* Selected excerpt:
Through this assessment, a leader—at whatever level of a company—can better engage relevant stakeholders, communicate expectations, design participation frameworks, and shift mindsets from what is ‘required of them’ to what you ‘want to achieve’ together by creating a shared vision and value.
As an example, at DT Global we are in the process of adjusting our procurement policy and procedures in collaboration with our vendors. We operate in 93 countries. We wouldn’t do this without talking to local staff to better understand the level of environmental sustainability across the local supply chains we use and (when appropriate) enable our teams to make local procurement decisions to reduce our supply chain impact on the environment. Working together with local supply chains we are designing the most appropriate ways of using digital tools for our vendors to share information on the types of materials utilized and the sourcing and manufacturing practices employed.
Any supply chain solution relies on an understanding of local dynamics and perspectives. Integrating stakeholders within these efforts allows for an effective transfer of knowledge and capacity strengthening. In this way, companies can go beyond a mere transactional relationship with suppliers, encouraging local innovation that will lead to better customer experience and, ultimately revenue growth.
Understanding locally specific obstacles and opportunities is key to this. There might be a lot of ways to improve ESG and reduce footprints that stem from really good local knowledge. Creating flexible systems and even an incentive structure for local partners to identify these local solutions is an effective way to capture this knowledge.

* What you need to do:
- a) According to the supply chain passage, how many countries does DT Global operate in?
- b) Please reproduce the supply chain passage between "Understanding locally specific" and "capture this knowledge.", inclusive.
- c) Carry on writing the supply chain passage after its final sentence.
The lines that come next have nothing to do with the supply chain passage.

* Supplied material:
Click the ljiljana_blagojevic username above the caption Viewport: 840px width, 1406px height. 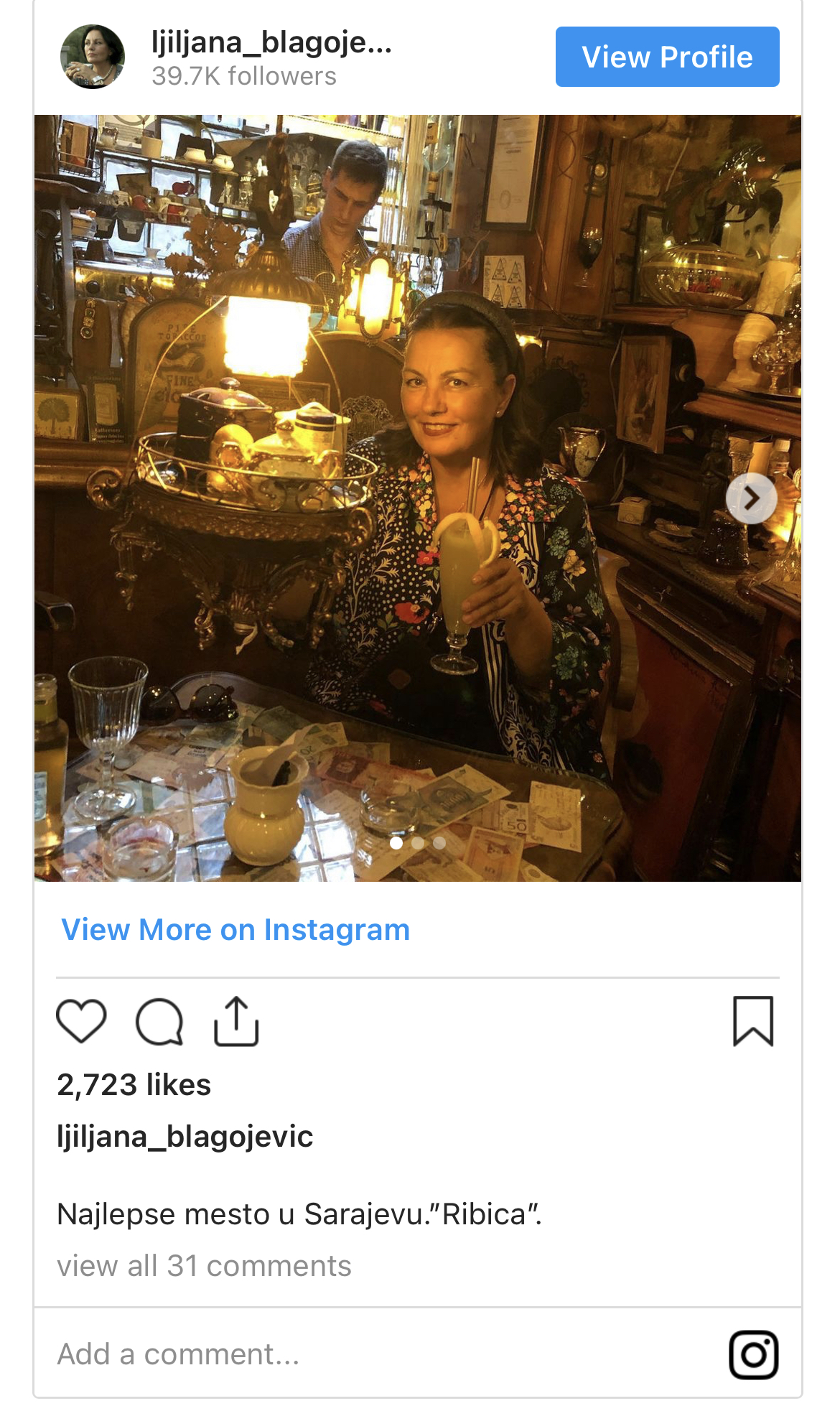tap(185, 1137)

* Answers by task:
- a) DT Global operates in 93 countries.

- b)
Understanding locally specific obstacles and opportunities is key to this. There might be a lot of ways to improve ESG and reduce footprints that stem from really good local knowledge. Creating flexible systems and even an incentive structure for local partners to identify these local solutions is an effective way to capture this knowledge.

- c)
In 2021 DT Global made a pledge and joined the Science-Based Targets Initiative, which creates a framework for us to take structured action to establish meaningful reductions targets at corporate and project levels. We cannot achieve our objectives without engaging and influencing sustainability in our local supply chains. We are committed to putting our own investments toward educating local suppliers on the range of benefits resulting from environmentally sustainable practices. An example has been to provide business continuity planning support to the local businesses we work with. Essentially this has involved examining a local supplier’s operations (usually these are smaller companies in developing markets) to identify potential risks and other business vulnerabilities such processes associated with climate change and high-risk dependencies.
These efforts have not only led to improvements in the sustainability of our own supply chains but have helped us learn and develop better products, such as our new green-guidance for grant-making activities so that sustainability and reduced emissions are taken into considerations for grant awards on all our projects.
By collaborating more purposefully at a local level with supply chain partners, companies can begin to create more sustainable, resilient change from the bottom up. When paired with smart information sharing technologies and incentive programs, this can lead to very powerful performance partnerships where local communities and customers manage relationships and risks together. A follow-on blog on this topic by this author is forthcoming.